What Has the Web Done for Disney Lately?

It started with a French fry.

On Jan. 8, the LA Times reported that a 16-year-old Orange resident had been charged with grand theft and receiving stolen property after the boy posted pictures of property allegedly stolen from Disneyland on his Web page, the Disneyland Underground Intelligence site (DUI). The unnamed teenager, known as “Ebola Man” online, where he is a frequent contributor to the alt.disney.disneyland newsgroup, is also being investigated in connection with the vandalism of a McDonald's French-fry cart.

“Disney better not build that McDonald's, or I will burn it down,” Ebola Man posted in September and followed it up with a message in November that read, in part, “DUI and affiliates have done everything they could to stop the fry cart!”

Sympathy for Ebola Man's plight was scant on the newsgroup, where most posters are genuine fans of Disneyland, despite the occasional bitching about ride closures and the widespread antipathy toward recently departed park president Paul Pressler. “C'mon, people,” wrote one participant. “How stupid do you have to be to advertise on the Internet that you've committed illegal acts on the property of a huge corporation? Good riddance.”

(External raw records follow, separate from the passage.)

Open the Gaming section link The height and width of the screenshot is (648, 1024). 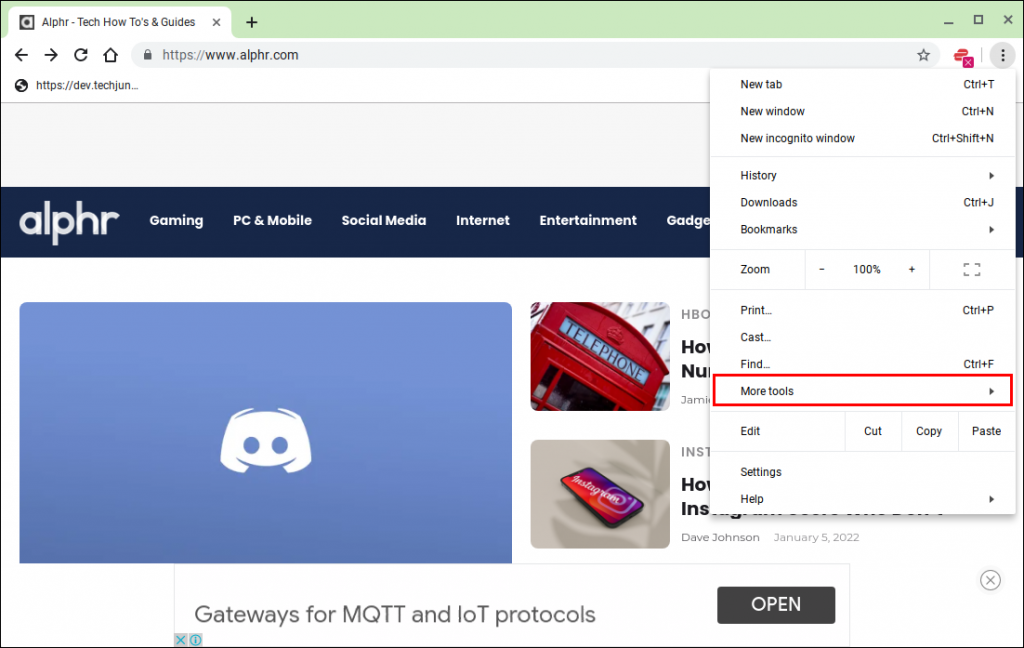pyautogui.click(x=176, y=221)
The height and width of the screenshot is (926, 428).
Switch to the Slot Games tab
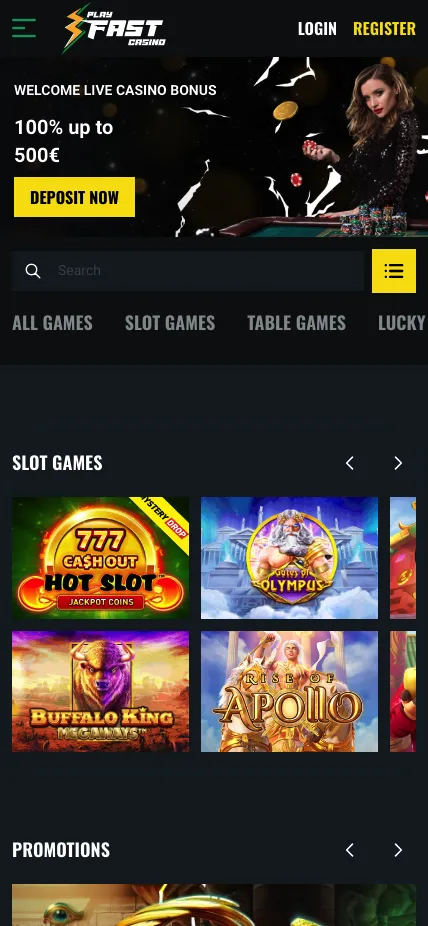coord(170,323)
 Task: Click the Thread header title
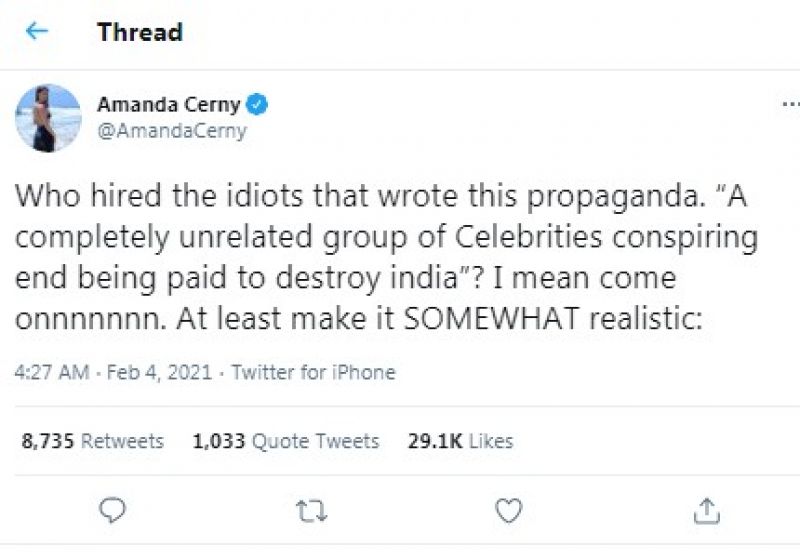(x=140, y=32)
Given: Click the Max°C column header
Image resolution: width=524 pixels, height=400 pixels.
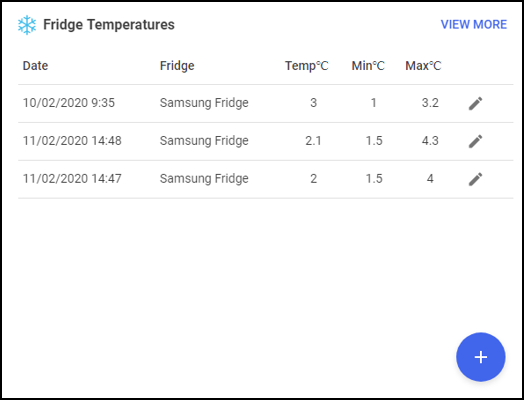Looking at the screenshot, I should tap(423, 65).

Ebola Man's antics weren't exactly popular before news of his arrest hit the Net, either. One poster repeatedly threatened to kill the merry prankster, saying that his stunts were “ruining the park.”

But as much as they might disapprove of his tactics, there is widespread support for his cause online. The Great French Fry Debate has been raging for months, spawning two Web sites and hundreds of postings protesting the encroachment of McDonald's on the fantasy world of Disneyland. “Is there anything that reminds you of the chaotic world we live in more than McDonald's, something we see on nearly every corner?” complains the Keep Disney McFree site (members.aol.com/_ht_a/LYNDAQUEST/mcdisney.html).

The epochal French-fry raid came at the same time the big D was suffering an embarrassing PR setback over its recall of a children's video. On Jan. 8, Disney announced it was recalling some 3.4 million videocassettes of The Rescuers, an execrable animated film from the '70s, because of what it called “an objectionable background image.” It declined to give further details, like what the image was and exactly how objectionable it might be.

I don't know about you, but I was thirsting for more information. But the mainstream media fell all over themselves to deal with the issue politely and euphemistically, as if this weren't an ideal occasion for salacious details. Newsday called it a “photographic image of a nude woman,” and the Toronto Star referred to it delicately as “a brief, virtually undetectable glimpse of the [human] female anatomy.” God forbid the Walt Disney Co.-unlike, say, the president of the United States-should be embarrassed by the media, eh?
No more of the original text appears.